Dois documentários sobre diretores teatrais chegam aos cinemas da cidade. Domingos, a estréia na direção da atriz Maria Ribeiro, faz um retrato de Domingos de Oliveira, em depoimento sobre as suas atividades nos palcos e no cinema. E Evoé – Retrato de um Antropófago, filme de Tadeu Jungle e Elaine Cesar, “mistura de forma labiríntica depoimentos recentes e imagens de José Celso Martinez Corrêa”. 

Os espetáculos interessados em participar da mostra Finge do 21º Festival de Teatro de Curitiba, que acontece de 27 de março a 8 de abril de 2012, devem se cadastrar, até 4 de dezembro, pelo site www.fringe.com.br. A mostra, que ocupa todos os espaços disponíveis em Curitiba, reúne mais de três centenas de montagens durante os dez dias de realização do festival.
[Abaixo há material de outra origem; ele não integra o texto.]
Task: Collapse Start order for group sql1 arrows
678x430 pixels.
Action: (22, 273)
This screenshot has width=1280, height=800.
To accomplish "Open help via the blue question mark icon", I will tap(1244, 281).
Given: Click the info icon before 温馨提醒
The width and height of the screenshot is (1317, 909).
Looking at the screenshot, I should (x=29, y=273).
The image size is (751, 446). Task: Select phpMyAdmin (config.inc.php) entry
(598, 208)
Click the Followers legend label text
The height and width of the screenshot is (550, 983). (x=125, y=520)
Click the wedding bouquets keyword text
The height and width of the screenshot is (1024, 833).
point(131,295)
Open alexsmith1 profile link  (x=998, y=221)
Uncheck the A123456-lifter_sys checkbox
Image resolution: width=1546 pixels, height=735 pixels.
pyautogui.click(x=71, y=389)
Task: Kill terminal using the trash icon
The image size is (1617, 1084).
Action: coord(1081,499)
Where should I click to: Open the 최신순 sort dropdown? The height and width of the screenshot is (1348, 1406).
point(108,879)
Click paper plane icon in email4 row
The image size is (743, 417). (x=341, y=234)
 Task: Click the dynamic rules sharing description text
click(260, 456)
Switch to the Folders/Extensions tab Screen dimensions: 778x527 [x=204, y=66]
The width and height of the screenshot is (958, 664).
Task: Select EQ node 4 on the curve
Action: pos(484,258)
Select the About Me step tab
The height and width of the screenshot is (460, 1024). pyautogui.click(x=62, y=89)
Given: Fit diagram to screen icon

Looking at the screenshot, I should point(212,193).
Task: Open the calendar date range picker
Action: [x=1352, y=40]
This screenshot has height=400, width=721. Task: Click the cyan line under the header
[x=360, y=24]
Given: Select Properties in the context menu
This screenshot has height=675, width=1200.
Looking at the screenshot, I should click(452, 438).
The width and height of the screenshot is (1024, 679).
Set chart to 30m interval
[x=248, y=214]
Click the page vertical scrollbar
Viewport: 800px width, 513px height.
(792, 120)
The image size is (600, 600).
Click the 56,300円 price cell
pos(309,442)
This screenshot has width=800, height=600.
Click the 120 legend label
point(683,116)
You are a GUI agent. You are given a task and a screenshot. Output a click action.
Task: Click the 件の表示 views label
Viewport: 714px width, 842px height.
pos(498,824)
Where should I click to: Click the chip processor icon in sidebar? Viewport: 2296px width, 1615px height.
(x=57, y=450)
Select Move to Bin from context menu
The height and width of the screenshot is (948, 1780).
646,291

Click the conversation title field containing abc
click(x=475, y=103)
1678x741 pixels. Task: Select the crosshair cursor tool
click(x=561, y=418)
O último mês do primeiro projeto de ocupação do Teatro Dulcina, depois da reforma, reúne três espetáculos que fizeram carreira curtas em outros espaços. Cartas de Maria Juileta e Carlos Drumond de Andrade, direção e interpretação de Sura Berditchevisky se apresenta às quartas e quintas, enquanto a comédia musical O Meu Sangue Ferve Por Você ocupa o palco às terças. De sexta a domingo será a vez de Fragmentos, textos de vários autores baseados em Roland Barthes. Para as crianças, O Homem que Amava Caixas, sábados e domingos.